PRINCETON, NJ.- From its groundbreaking launch issue in 1936 through the conclusion of its weekly run in 1972, Life magazine profoundly shaped how its readers viewed themselves – and the world. Life also had a transformative impact on the development of modern photography and on the artists and photojournalists who have employed the medium to tell their (and our) stories ever since. Drawing on unprecedented access to Life magazine’s picture and paper archives, Life Magazine and the Power of Photography features more than 150 objects, including an array of archival materials such as caption files, contact sheets and shooting scripts to provide new insights on the collaborative processes behind the magazine’s now-iconic images and photo essays. Unlike previous projects that have celebrated Life’s imagery and photographers, this exhibition and its extensive publication attempts something entirely different: an exploration of how Life’s contributors and staff championed and influenced photography through sophisticated visual storytelling.

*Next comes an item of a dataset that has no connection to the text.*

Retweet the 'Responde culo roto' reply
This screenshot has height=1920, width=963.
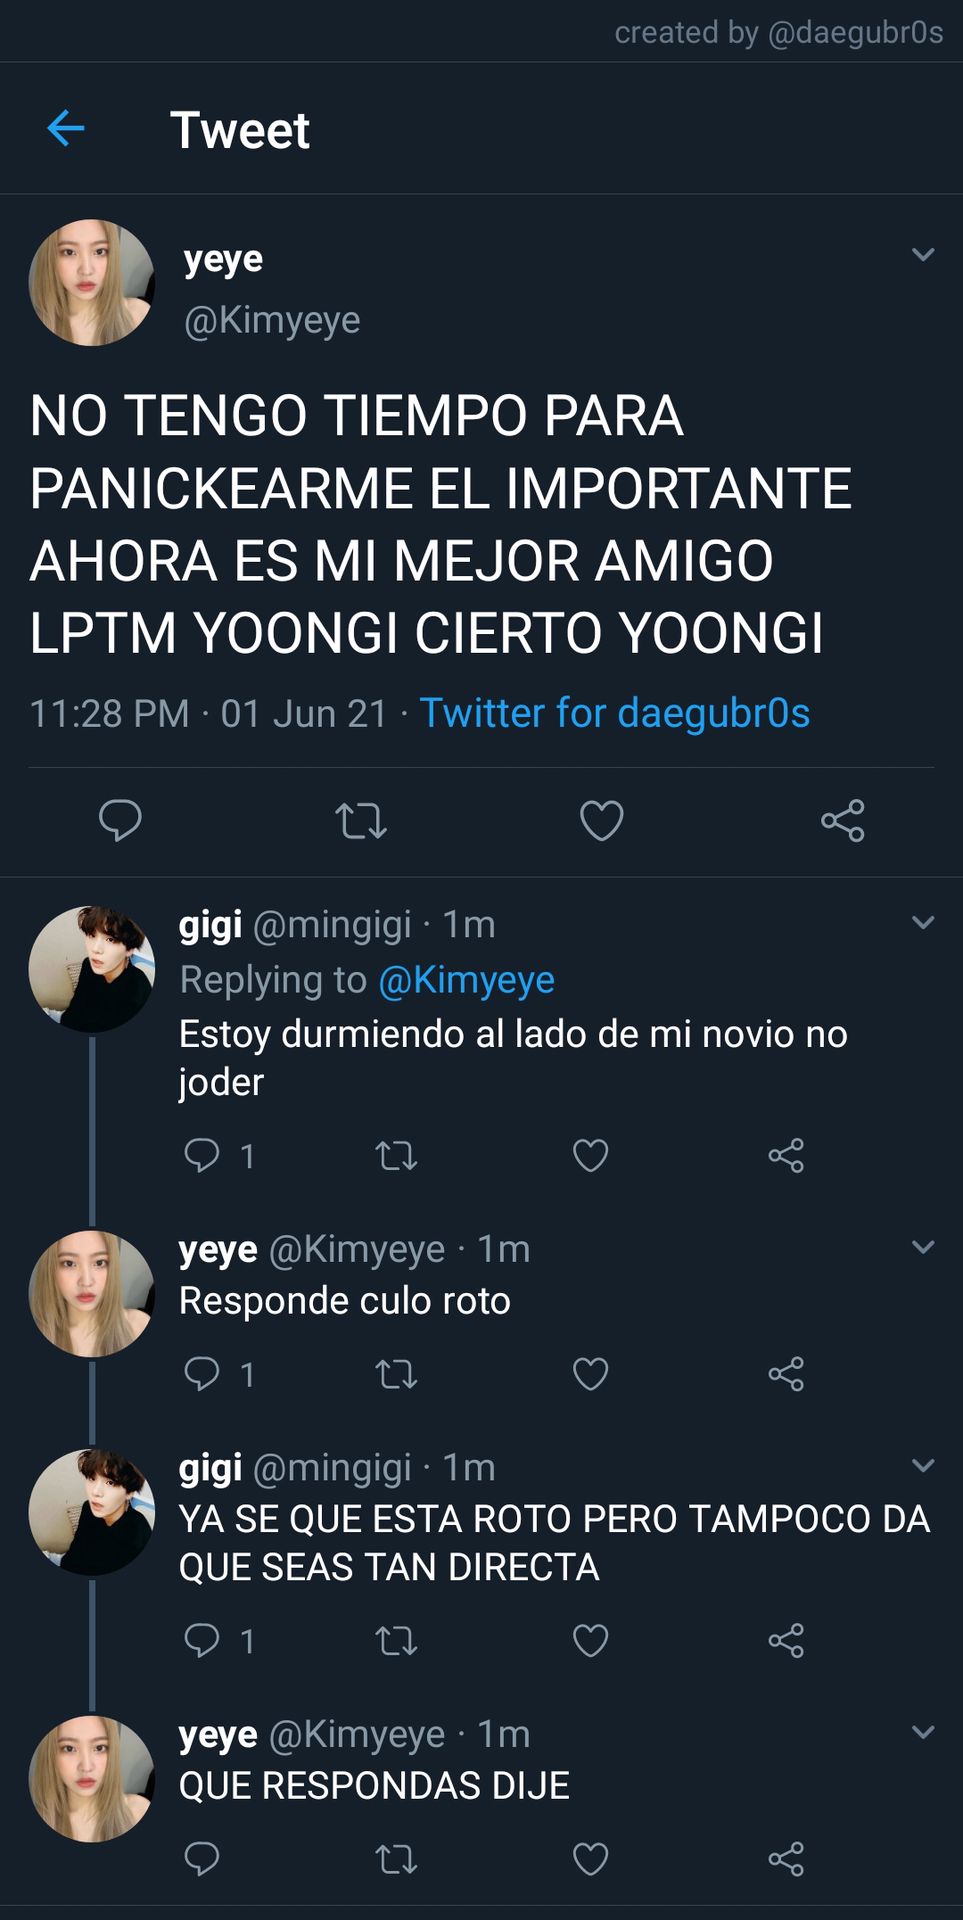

Life Magazine and the Power of Photography is co-curated by Katherine A. Bussard, Peter C. Bunnell curator of photography at the Princeton University Art Museum; Kristen Gresh, Estrellita and Yousuf Karsh senior curator of photographs at the Museum of Fine Arts, Boston; and Alissa Schapiro, Ph.D. candidate in art history at Northwestern University. It premiered in Princeton Feb. 22-June 21, 2020, before traveling to the Museum of Fine Arts, Boston, Aug. 19-Dec. 13, 2020.

The organizers are the first museums to be granted complete access to the Life Picture Collection and among the first to delve deeply into the newly available Time Inc. Records Archive at the New-York Historical Society.

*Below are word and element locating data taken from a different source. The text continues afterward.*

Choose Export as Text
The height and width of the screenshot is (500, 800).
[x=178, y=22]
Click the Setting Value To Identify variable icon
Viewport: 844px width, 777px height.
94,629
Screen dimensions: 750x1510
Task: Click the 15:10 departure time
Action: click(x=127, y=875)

“The global reach, connective storytelling and visionary photo-essays of Life magazine substantially reshaped how Americans understood the role of photography in the 20th century,” notes James Steward, Nancy A. Nasher–David J. Haemisegger, Class of 1976, director, “and we are delighted to bring this to life through this exhibition.”

From the period of the Great Depression to the Vietnam War, the vast majority of the photographs printed and viewed in the United States appeared on the pages of illustrated magazines, including the photography showcased in Life magazine. During its 36-year run as a weekly (1936-72), Life became one of the most widely read and influential magazines of all time. At the height of its circulation, the magazine boasted 8.5 million weekly subscribers, and consistently reached approximately 25 percent of Americans. In the words of Life’s founder, Henry R. Luce, Life proposed “to scour the world for the best pictures of every kind; to edit them with a feeling for visual form, for history and for drama; and to publish them on fine paper, every week, for a dime.”

The work of photographers such as Margaret Bourke-White, Larry Burrows, Robert Capa, Henri Cartier-Bresson, Alfred Eisenstaedt, Charles Moore, Gordon Parks and W. Eugene Smith will be explored in the exhibition in the context of the magazine’s complex and highly collaborative creative and editorial processes. In addition, the exhibition explores the ways in which Lifepromoted a predominately white, middle-class perspective on politics and culture that reinforced the geopolitical prominence of the United States.

The accompanying 336-page catalogue, published by the Princeton University Art Museum and distributed by Yale University Press, examines Life’s groundbreaking role in mid-20th-century American culture and the history of photography by considering the complexity of the magazine’s image-making and publishing enterprise. The book includes essays and contributions by the curators and 22 additional scholars of art history, American studies, history and communication studies.